Retype exactly the stretch of lines that begins at the line containing "1341x417 pixels." and ends at the last line of the data, with no other lines.
+++ DATA FOR THIS EXERCISE +++
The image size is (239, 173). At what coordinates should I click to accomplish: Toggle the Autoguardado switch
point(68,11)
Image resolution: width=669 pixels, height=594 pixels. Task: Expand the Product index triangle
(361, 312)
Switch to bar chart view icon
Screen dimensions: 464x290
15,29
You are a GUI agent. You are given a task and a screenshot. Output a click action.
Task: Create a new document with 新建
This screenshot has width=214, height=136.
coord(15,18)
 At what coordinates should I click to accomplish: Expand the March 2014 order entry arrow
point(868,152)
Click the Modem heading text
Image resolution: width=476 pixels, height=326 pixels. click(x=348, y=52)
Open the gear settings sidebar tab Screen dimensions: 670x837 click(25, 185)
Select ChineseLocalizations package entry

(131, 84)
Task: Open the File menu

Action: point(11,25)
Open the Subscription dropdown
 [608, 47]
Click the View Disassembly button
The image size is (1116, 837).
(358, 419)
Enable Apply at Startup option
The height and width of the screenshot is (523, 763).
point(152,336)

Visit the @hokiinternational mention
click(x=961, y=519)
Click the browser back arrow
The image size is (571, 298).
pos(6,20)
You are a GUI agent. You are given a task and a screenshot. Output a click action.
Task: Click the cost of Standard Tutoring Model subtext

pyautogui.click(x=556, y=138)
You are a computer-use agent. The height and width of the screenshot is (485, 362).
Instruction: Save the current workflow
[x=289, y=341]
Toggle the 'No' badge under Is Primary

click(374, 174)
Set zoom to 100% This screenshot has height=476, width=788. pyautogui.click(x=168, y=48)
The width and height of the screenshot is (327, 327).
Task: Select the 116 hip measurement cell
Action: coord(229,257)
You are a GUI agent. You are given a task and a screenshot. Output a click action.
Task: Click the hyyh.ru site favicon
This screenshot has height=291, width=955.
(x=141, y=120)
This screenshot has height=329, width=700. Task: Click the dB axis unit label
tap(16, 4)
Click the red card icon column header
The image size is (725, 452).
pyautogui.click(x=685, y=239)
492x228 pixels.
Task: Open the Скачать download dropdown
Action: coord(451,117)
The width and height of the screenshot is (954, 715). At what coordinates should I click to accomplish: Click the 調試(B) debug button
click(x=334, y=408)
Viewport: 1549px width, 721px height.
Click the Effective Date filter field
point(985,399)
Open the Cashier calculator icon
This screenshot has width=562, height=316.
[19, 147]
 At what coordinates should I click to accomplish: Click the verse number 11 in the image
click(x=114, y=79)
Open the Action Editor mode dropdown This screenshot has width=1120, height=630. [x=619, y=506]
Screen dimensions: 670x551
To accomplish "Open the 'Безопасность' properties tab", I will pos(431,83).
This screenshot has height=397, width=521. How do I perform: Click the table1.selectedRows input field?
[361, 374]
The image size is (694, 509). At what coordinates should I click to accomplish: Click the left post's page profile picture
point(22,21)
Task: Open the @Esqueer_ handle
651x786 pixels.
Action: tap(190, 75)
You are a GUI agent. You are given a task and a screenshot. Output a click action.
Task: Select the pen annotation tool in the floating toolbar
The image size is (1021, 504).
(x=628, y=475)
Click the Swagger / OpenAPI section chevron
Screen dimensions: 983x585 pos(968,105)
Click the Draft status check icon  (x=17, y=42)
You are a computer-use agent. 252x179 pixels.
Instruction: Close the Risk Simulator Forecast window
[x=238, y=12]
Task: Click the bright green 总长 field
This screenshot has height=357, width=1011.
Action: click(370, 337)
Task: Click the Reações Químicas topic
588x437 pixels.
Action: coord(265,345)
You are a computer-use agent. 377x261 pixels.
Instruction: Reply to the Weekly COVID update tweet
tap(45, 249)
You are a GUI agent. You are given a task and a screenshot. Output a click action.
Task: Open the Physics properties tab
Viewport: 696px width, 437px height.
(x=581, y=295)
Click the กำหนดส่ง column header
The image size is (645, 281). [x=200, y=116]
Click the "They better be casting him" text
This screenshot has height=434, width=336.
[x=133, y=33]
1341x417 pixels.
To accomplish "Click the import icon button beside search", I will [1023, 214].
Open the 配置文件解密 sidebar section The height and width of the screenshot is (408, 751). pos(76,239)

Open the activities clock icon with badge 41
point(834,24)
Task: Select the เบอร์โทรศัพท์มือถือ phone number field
+++
» EXERCISE RESULT
1341x417 pixels.
To accomplish "Click the import icon button beside search", I will [1023, 214].
Open the 配置文件解密 sidebar section The height and width of the screenshot is (408, 751). pos(76,239)

Open the activities clock icon with badge 41
point(834,24)
Task: Select the เบอร์โทรศัพท์มือถือ phone number field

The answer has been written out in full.